(openPR) Hamburg, 28. Februar 2019 - Nun ist er da, der große Moment: Die lange überfällige Zulassungsverordnung für Elektrokleinstfahrzeuge (PLEV) wurde gestern Abend vom Bundesverkehrsministerium veröffentlicht. EGRET Hersteller Florian Walberg begrüßt diesen Startschuss zur Mobilitätswende.
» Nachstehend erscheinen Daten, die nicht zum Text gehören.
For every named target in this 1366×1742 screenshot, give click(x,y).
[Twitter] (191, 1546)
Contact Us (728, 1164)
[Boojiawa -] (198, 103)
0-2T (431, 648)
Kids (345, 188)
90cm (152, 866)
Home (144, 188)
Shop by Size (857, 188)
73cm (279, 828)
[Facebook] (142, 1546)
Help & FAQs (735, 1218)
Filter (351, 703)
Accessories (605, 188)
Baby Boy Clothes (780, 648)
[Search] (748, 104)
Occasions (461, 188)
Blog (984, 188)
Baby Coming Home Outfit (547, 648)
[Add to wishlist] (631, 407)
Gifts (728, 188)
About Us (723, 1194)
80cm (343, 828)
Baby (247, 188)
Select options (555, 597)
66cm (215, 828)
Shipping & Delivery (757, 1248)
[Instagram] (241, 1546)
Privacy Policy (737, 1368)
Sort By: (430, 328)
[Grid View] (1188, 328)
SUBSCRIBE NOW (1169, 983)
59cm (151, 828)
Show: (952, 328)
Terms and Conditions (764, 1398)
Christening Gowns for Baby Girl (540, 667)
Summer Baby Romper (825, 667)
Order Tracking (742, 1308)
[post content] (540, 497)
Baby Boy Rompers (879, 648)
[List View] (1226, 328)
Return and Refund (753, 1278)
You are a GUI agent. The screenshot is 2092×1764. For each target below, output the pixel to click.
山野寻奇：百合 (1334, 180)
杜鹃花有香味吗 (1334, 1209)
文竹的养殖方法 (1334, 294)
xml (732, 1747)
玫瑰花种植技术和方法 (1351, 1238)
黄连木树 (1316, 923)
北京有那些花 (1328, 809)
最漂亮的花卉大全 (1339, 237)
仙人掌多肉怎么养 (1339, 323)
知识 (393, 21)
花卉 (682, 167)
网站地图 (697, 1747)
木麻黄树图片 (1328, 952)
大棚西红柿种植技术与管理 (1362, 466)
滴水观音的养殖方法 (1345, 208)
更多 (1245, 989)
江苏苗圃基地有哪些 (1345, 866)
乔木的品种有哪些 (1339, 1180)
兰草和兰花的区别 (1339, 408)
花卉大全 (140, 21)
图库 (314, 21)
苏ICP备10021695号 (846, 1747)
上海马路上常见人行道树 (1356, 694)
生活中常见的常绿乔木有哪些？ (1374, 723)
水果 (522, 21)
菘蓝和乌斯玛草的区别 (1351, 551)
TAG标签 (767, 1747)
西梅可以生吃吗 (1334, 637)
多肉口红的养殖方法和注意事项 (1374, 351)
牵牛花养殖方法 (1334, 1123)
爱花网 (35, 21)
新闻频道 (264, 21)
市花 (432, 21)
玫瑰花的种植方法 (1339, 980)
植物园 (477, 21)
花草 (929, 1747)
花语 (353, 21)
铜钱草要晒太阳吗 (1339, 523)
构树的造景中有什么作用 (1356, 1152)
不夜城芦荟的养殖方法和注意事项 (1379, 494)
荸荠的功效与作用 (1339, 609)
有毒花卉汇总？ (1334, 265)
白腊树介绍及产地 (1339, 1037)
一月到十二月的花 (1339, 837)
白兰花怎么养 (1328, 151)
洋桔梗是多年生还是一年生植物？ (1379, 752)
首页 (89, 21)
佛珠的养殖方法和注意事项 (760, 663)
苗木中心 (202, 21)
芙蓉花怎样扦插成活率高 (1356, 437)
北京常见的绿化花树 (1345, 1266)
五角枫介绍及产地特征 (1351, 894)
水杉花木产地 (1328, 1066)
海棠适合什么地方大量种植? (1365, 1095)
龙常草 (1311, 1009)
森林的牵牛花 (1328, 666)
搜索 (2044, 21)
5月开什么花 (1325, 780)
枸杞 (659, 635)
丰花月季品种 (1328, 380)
Seit 6 Jahren kämpft Walberg Urban Electrics Gründer Florian Walberg mit seiner Kommissionsarbeit in Brüssel für die Zukunft urbaner Mobilität. “Die Industrie muss Impulsgeber sein. Keiner erfindet Fahrradwege, bevor es Fahrräder gibt. PLEV ist eine neue Fahrzeugklasse, deren Entwicklung ich seit Jahren vorantreibe. Ich habe immer gesagt, die Gesetzgebung folgt der Innovation. Und nun ist es soweit. Wir freuen uns sehr, dass unsere politische Arbeit der letzten Jahre Früchte trägt und eine Regelung zum Betrieb von PLEVs seitens der Bundesregierung nun erfolgt.“
Auch Verkehrsminister Andreas Scheuer glaubt an das große Zukunftspotential von Mikromobilität. Nach langem Warten macht sein Ministerium jetzt den Weg frei für eScooter und Hoverboards. Nun muss der Entwurf dem Bundesrat und der Europäischen Kommission standhalten und tritt dann im Frühjahr in Kraft.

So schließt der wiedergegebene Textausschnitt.